**Exercise materials:**
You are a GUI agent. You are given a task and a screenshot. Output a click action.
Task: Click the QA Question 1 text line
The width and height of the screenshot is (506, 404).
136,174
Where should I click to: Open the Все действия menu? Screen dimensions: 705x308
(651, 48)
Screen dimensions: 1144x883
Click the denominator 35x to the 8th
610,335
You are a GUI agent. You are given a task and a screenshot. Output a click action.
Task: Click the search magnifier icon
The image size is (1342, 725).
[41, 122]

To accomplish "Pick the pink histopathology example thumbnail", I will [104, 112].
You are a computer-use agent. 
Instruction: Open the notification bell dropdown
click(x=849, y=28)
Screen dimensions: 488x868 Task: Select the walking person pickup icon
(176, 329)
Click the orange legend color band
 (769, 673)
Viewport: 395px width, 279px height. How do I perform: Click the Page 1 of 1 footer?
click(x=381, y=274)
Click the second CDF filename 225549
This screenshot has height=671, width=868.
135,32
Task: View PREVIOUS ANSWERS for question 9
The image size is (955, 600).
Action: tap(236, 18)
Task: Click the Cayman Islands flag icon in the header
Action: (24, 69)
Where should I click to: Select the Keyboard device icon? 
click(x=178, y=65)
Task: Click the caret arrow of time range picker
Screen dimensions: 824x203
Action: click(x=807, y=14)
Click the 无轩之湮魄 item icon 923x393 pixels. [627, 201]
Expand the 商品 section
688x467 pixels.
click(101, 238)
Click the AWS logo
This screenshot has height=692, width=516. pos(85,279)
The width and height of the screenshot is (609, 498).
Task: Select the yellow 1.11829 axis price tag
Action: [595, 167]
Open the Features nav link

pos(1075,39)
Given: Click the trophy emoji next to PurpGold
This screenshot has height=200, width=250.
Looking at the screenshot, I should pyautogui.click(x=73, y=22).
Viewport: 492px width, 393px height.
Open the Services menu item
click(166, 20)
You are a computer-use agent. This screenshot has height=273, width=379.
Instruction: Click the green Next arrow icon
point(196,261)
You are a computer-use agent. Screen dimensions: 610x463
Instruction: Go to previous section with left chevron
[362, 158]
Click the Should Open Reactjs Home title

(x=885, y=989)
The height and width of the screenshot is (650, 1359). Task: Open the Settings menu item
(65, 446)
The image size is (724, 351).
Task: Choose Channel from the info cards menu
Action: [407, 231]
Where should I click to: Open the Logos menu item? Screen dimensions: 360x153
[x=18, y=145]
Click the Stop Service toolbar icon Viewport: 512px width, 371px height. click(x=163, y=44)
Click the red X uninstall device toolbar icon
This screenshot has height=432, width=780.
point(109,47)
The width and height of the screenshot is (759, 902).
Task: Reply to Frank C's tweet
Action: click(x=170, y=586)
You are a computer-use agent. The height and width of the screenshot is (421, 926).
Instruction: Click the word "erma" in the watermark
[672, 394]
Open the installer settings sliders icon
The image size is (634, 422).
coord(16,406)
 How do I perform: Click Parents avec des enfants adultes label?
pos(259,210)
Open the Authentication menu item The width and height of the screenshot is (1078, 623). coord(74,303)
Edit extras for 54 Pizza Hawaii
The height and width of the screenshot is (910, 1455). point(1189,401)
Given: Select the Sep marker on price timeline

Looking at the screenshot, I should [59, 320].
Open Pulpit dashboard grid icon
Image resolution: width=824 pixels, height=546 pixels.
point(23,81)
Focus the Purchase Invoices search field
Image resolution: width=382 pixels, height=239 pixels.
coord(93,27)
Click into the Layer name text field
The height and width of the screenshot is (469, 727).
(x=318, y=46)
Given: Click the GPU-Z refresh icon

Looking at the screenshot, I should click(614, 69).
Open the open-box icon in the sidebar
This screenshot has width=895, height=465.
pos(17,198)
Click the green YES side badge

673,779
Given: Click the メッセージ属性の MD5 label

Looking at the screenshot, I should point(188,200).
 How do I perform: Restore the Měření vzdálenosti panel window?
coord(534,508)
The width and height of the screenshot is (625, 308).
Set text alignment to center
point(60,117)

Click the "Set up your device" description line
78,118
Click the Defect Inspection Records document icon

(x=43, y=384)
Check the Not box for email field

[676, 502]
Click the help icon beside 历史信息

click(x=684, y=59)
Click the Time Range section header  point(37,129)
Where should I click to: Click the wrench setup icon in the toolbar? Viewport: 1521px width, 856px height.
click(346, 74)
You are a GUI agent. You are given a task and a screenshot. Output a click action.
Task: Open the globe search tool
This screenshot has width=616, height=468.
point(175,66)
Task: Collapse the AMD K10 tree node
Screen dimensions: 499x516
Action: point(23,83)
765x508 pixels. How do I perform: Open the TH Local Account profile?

**Required task:** Reproduce verbatim the records above, from the line containing "Click the AWS logo" up to and including the line containing "click(166, 20)".

**Correct answer:**
Click the AWS logo
This screenshot has height=692, width=516. pos(85,279)
The width and height of the screenshot is (609, 498).
Task: Select the yellow 1.11829 axis price tag
Action: [595, 167]
Open the Features nav link

pos(1075,39)
Given: Click the trophy emoji next to PurpGold
This screenshot has height=200, width=250.
Looking at the screenshot, I should pyautogui.click(x=73, y=22).
Viewport: 492px width, 393px height.
Open the Services menu item
click(166, 20)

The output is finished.